TwinStrand Duplex Sequencing
Duplex sequencing is an ultra-high accuracy sequencing method that overcomes the limitations of next-generation sequencing by independently tracking both strands of individual DNA molecules. Duplex sequencing capitalizes on the naturally-occurring complementarity between strands of the DNA double-helix. Each strand of each original molecule is uniquely labeled such that both can be tracked throughout amplification and sequencing for subsequent error correction. The paired sequences are compared to eliminate errors.
Phase Genomics Ultra-long-range Sequencing
Phase Genomics’ ultra-long-range sequencing technology (enabled by proximity ligation) and computational tools enable researchers to generate direct, quantitative evidence of the spatial relationships between DNA sequences in vivo. The quantitative linkage information obtained from proximity ligation (aka "Hi-C") data enables deeper insights into the architecture, variation, function, and complexity of genomes, epigenomes, and metagenomes.
NEBNext Enzymatic Methyl-Seq (EM-Seq)
NEBNext Enzymatic Methyl-seq (EM-seq) is a new method for identification of 5mC and 5hmC. The highly effective enzymatic conversion minimizes damage to DNA and produces high-quality libraries that enable superior detection of 5mC and 5hmC from fewer sequencing reads. The EM-seq method results in the same converted sequence as WGBS and so the same analysis pipelines can be used.
PacBio Multiplexed Arrays Sequencing (MAS-Seq)

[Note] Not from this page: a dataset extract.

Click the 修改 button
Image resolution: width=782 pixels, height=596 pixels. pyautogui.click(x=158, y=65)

MAS-Seq for 10X 3’ Concatenation kit by PacBio is a kitted solution leveraging 10x Genomics’ Single Cell Gene Expression technology to enable cost-effective long-read single-cell RNA sequencing for a more complete interrogation of the transcriptome. MAS-Seq enables single-cell researchers to better identify and characterize novel isoforms, mutations, and cancer fusion genes, which are particularly relevant in the fields of cancer research and neurodegenerative diseases.

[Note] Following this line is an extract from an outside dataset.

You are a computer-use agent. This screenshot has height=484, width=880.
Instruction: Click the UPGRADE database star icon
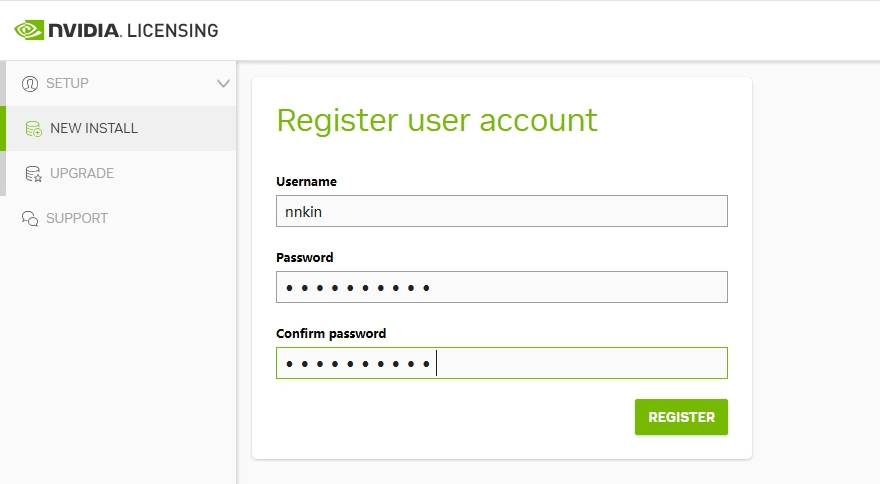tap(33, 173)
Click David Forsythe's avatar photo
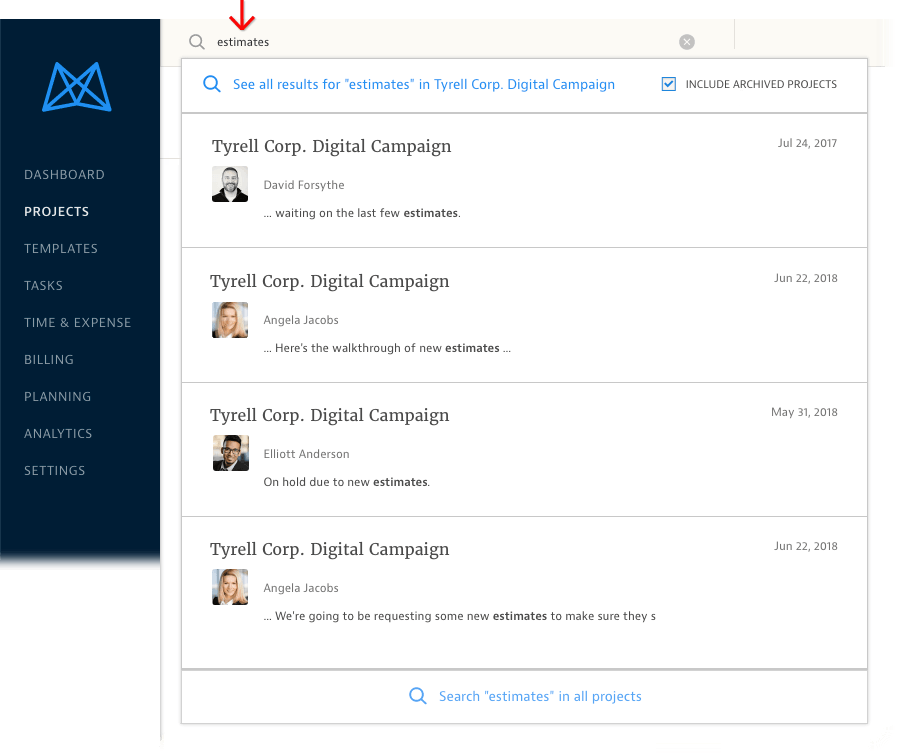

Additional Commercialized Kits
Transposon Insertion Sequencing (Tn-seq)
Large-scale transposon mutagenesis coupled with next-generation sequencing (Tn-Seq) is a method to simultaneously assess the essentiality of all genes under experimental conditions. Researchers submit purified DNA for library preparation using NEBNext Ultra II FS DNA Library Prep, followed by PCR enrichment of transposon insertions. The location of each insertion mutation and the number of bacteria with that mutation is determined by sequencing. We are able to customize for different transposons sequences, like Mariner, Tn5, Sleeping Beauty, Piggybac.
Custom Sequence Capture
While many off-the-shelf options exist, it is often desirable or necessary to develop a custom capture for a specific target or organism. The UMGC has significant experience working with vendors (Twist, Agilent, IDT) to develop baits for these custom projects. We can coordinate and carry out your entire project, from the design phase through data delivery.